Practical wisdom to get the best out of yourself and your company.

Bijoy Ghosh

Racy reading.

D.Murali

The foremost quality you need for career advancement is to be demanding, says Dina Dublon. She serves on the boards of companies such as Microsoft, Accenture and PepsiCo.

“Dublon, born in Brazil, holds a Bachelors degree in economics and mathematics from the Hebrew University in Jerusalem and a Masters degree from the Business School at Carnegie Mellon University,” informs a page in www.microsoft.com, about the former Chief Financial Officer, JPMorgan Chase.
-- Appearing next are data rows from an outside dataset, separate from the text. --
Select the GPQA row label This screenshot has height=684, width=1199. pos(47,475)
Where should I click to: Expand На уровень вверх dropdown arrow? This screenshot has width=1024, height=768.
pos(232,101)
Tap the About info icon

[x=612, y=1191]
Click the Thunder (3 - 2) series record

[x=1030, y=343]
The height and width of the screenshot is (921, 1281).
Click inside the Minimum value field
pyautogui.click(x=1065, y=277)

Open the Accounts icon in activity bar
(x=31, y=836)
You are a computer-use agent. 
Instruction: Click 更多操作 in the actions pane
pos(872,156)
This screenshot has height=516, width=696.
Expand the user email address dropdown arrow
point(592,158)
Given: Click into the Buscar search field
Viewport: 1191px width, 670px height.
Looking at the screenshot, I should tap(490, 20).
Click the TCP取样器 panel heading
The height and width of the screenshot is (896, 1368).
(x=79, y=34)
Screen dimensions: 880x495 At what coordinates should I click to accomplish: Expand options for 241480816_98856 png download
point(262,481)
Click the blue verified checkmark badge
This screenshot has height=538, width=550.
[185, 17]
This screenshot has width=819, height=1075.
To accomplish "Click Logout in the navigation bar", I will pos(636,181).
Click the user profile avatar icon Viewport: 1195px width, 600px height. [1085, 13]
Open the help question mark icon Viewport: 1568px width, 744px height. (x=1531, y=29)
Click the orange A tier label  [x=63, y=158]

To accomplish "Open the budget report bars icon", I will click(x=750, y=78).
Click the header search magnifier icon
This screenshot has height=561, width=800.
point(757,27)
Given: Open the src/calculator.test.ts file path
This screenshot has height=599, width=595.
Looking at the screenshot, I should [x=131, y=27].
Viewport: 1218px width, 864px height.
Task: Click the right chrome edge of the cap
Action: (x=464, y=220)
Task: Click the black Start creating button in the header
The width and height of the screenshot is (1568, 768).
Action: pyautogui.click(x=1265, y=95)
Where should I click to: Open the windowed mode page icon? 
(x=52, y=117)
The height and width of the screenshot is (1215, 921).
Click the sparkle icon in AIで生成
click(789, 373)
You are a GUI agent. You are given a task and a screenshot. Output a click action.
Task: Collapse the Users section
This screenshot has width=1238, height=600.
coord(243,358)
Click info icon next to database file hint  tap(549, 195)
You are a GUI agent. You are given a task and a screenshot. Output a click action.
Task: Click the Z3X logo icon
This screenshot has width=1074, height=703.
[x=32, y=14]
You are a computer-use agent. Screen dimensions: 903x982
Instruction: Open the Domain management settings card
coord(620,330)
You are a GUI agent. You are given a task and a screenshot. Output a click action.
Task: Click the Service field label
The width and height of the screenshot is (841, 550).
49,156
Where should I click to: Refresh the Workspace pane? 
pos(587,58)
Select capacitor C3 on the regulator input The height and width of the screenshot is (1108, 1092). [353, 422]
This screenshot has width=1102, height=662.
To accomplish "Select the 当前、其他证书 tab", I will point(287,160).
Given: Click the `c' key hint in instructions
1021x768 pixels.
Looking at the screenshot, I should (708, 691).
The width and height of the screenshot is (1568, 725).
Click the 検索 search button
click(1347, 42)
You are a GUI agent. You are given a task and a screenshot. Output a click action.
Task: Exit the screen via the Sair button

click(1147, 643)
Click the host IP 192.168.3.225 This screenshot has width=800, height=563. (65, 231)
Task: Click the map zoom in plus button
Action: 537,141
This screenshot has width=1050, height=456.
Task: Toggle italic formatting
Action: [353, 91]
What does it mean to be demanding? “Be demanding of yourself, of your boss, and of the company you work for,” instructs Dublon in an essay titled ‘Three essential attributes for career advancement,’ included in Managing Your Career ( www.tatamcgrawhill.com).

“Being demanding of myself has meant focusing on the quality, on the speed, on the clarity of whatever I was tasked to do. However, what became very clear early on is that I needed to be equally demanding of my boss and of the company,” explains Dublon.

If you don’t ask, you don’t get, she reasons. “You need to be prepared not to get whatever it is when you ask for it, but unless you ask, there is much less chance of the person knowing what is important to you.” Therefore, according to Dublon, it is a good discipline to discuss your expectations and aspirations with the person you work for.

The second attribute is resilience and perseverance, a combination of the two. “I have had many examples throughout my career of feeling put down, whether it’s in a meeting where I had been told by a manager that my opinion didn’t matter, or whether it is being called into somebody’s office to be told that I had raised issues in a meeting that questioned the way he was pursuing the business.”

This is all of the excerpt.